- Document segment -
★ ★ ★

8 Aug 2012

Debunking Economics I - Utilitarianism

My inspiration for starting this blog as hearing Steve Keen on the radio in April 2012. I've just now got around to reading his book Debunking Economics. It's all quite complicated and so in order to help myself understand it, I'm going to try to explain the ideas here in a series of posts.

So let's begin with Bentham. Jeremy Bentham was a philosopher around the turn of the 19th century. He is very influential in economics amongst other fields. Steve Keen (SK henceforth) identifies his ideas about utility as being particularly influential. Bentham characterised human experience in terms of pleasure and pain. This is actually similar in some respects to Buddhism. However unlike the Buddha Bentham characterised happiness as maximum pleasure and minimum pain. Seeking happiness, in this view is synonymous with seeking pleasure. Indeed Bentham the seeking of pleasure and avoidance of pain became the primary motivating factors of all human beings. In this view even altruism is seen as pleasure seeking. Bentham thought that actions which produce happiness had "utility". And utility could be measured.

★ ★ ★

- Data extract -
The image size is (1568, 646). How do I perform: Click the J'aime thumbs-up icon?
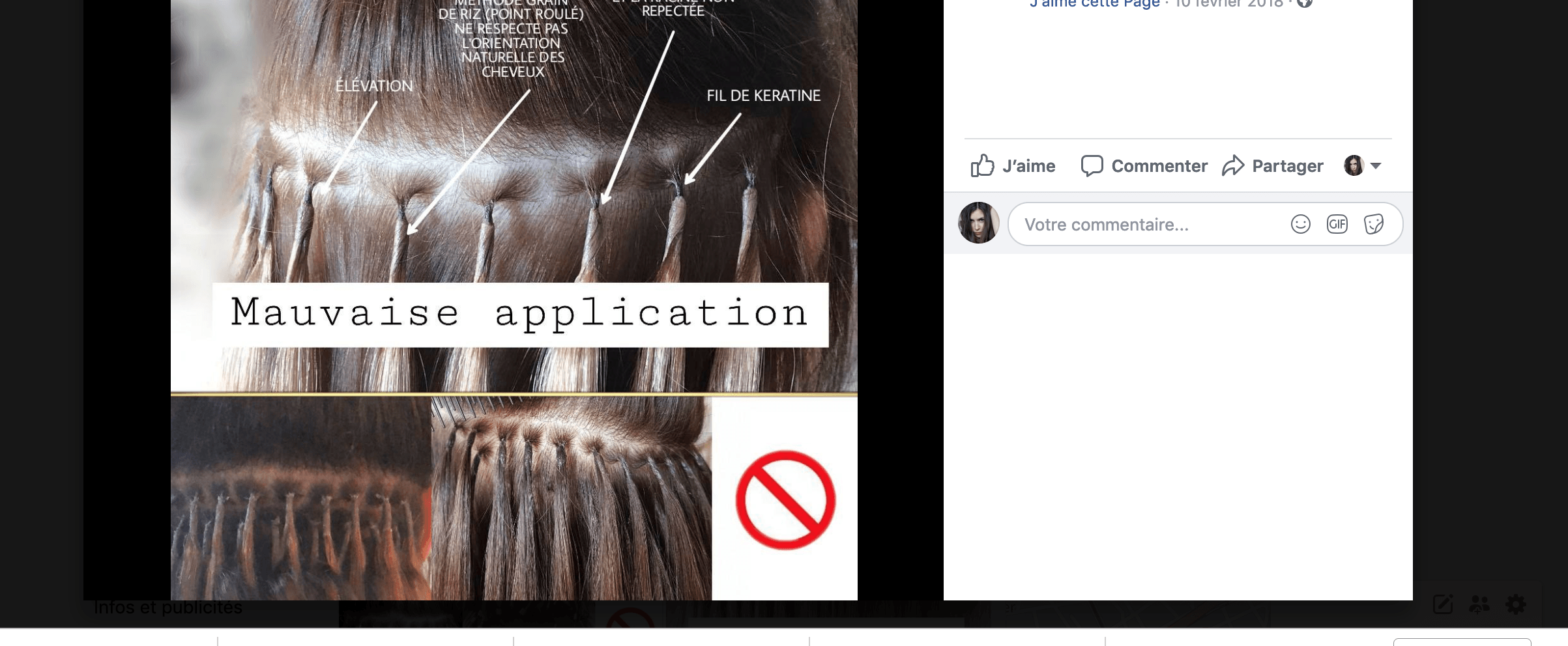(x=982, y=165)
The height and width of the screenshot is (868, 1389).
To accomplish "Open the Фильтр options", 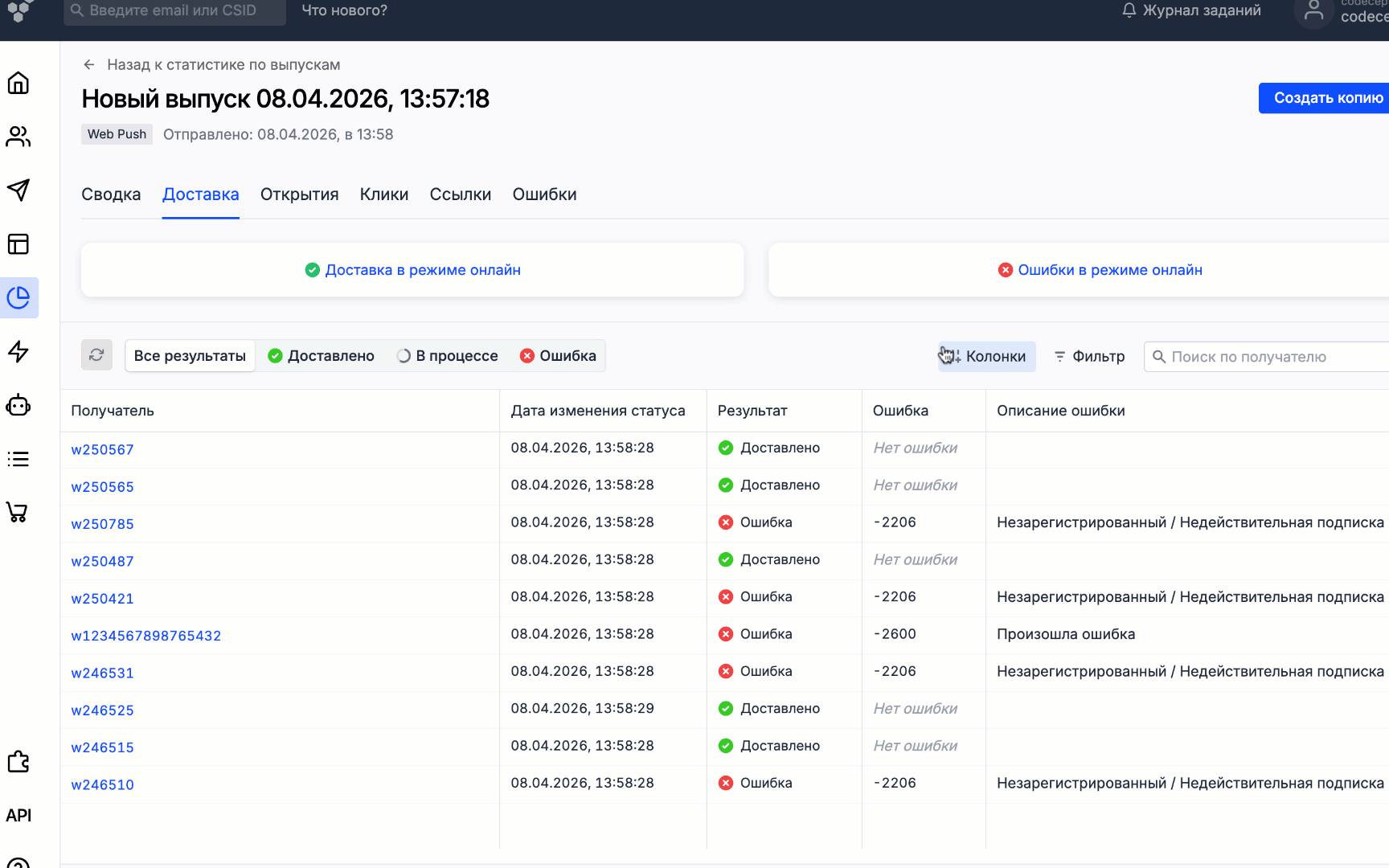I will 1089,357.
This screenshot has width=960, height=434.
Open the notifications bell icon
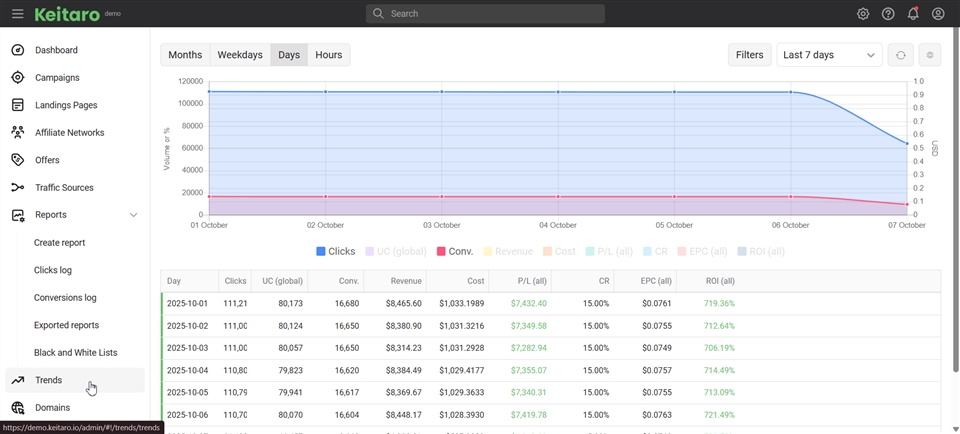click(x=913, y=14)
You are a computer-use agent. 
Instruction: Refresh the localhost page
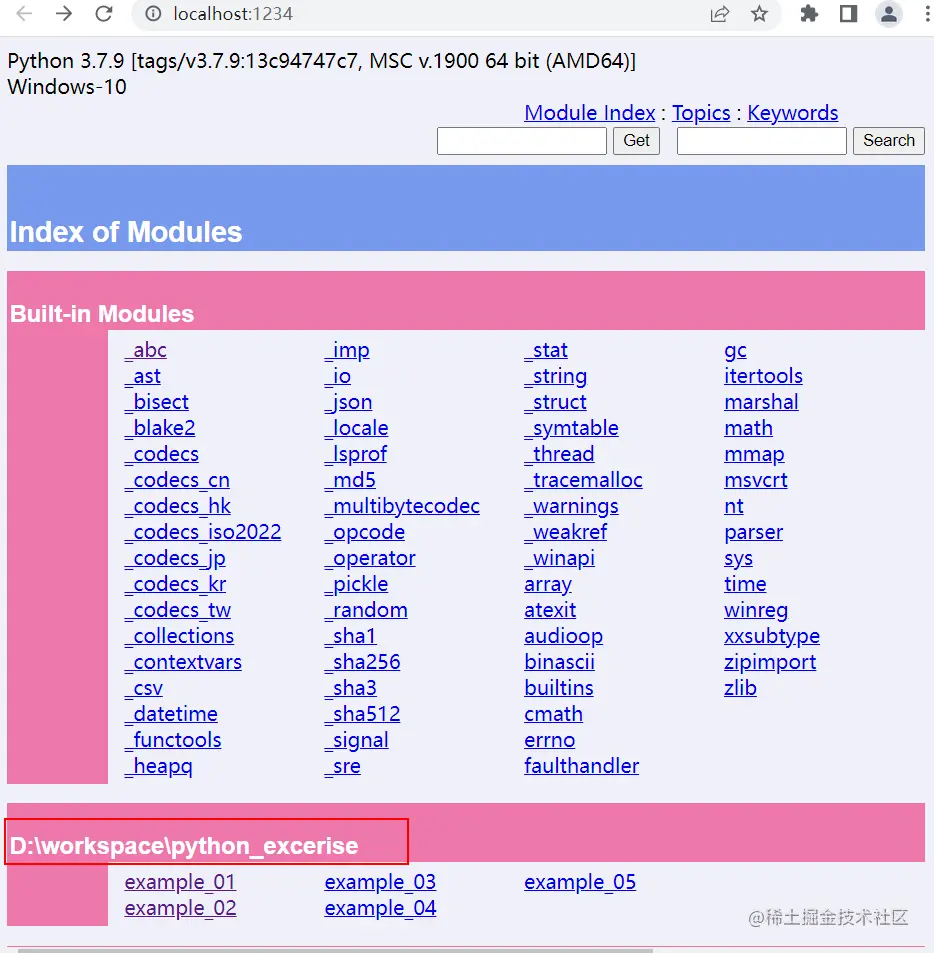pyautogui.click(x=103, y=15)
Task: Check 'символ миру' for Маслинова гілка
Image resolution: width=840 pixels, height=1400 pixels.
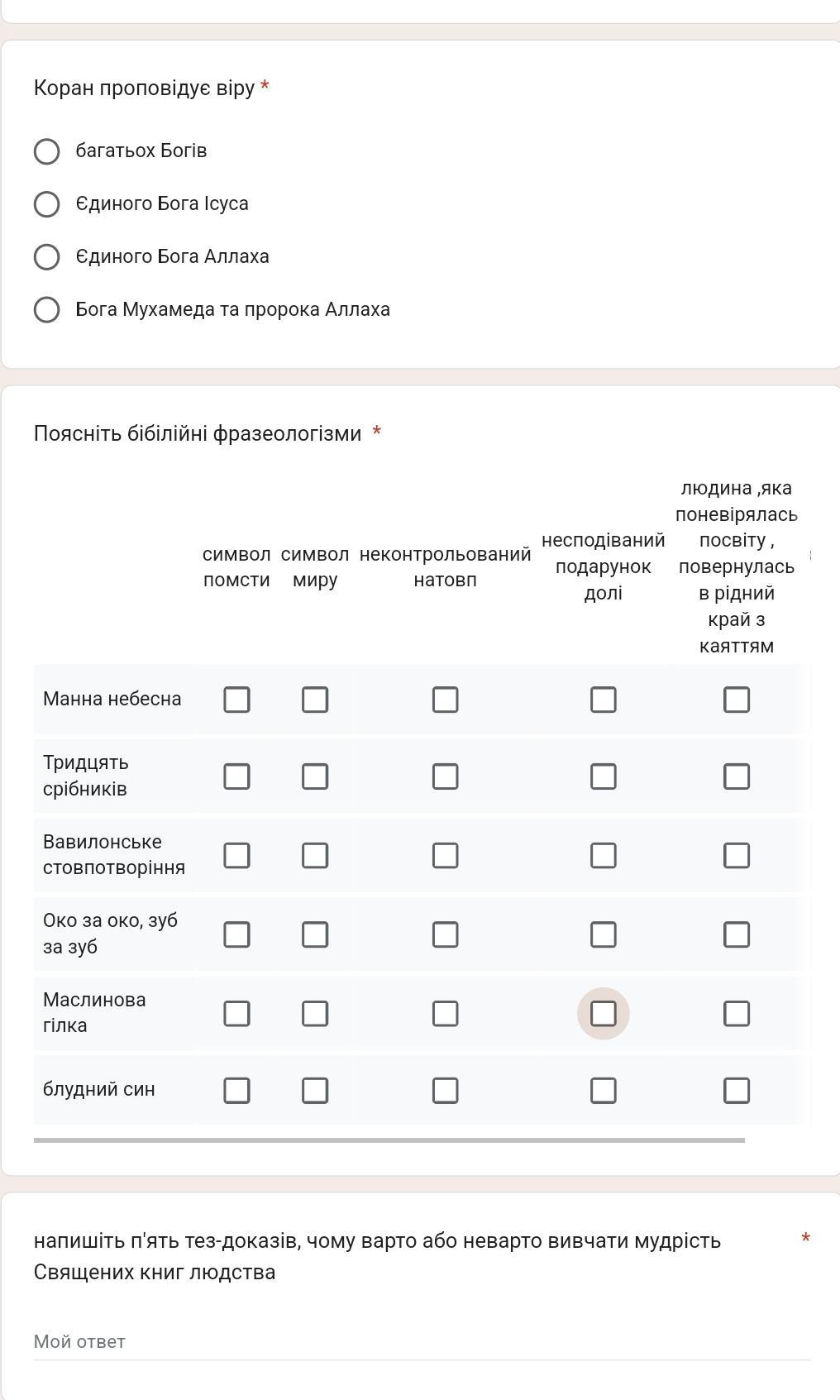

★ ★ ★

- What this exercise asks -
1. According to the blog post on utilitarianism, how did Bentham characterize happiness?
2. Carry on the blog post on utilitarianism, starting after its final sentence and keeping its tone.
The items can be set aside.

- Answers given -
1. As maximum pleasure and minimum pain.

2.
Collectively the community is simply a collection of individuals - a view echoed by Margaret Thatcher when she said "there is no such thing as society". And that individual is a kind of idealised Victorian gentleman: who always acts rationally to seek their own best interests, usually in a benign sort of way. The best interest of the community is served by the serving the interests of the individual (this is all sounding familiar, right?); and any action which increases the aggregate happiness of the individuals was useful to the community.

Economics is fundamentally a utilitarian discipline, in that it accepts Bentham's axioms about utility. The task that early economists set themselves was to express utility mathematically, and to use this mathematics to demonstrate the Bentham's ideas were a reflection of how societies function. And this project still lurks at the heart of economics.

As a result economists--despite vast leaps of progress since Bentham--still see the individuals as fundamentally self-serving and rational.


Economists recognise three factors of production: labour, capital, and land. Labour earns wages, capital earns profit, and land earns rent. Members of society tend to be split according to whether their main income is from wages, or whether it is from profit and rent. In an economic utilitarian view (presumably) happiness is found in the maximisation of wages, or profit and rent.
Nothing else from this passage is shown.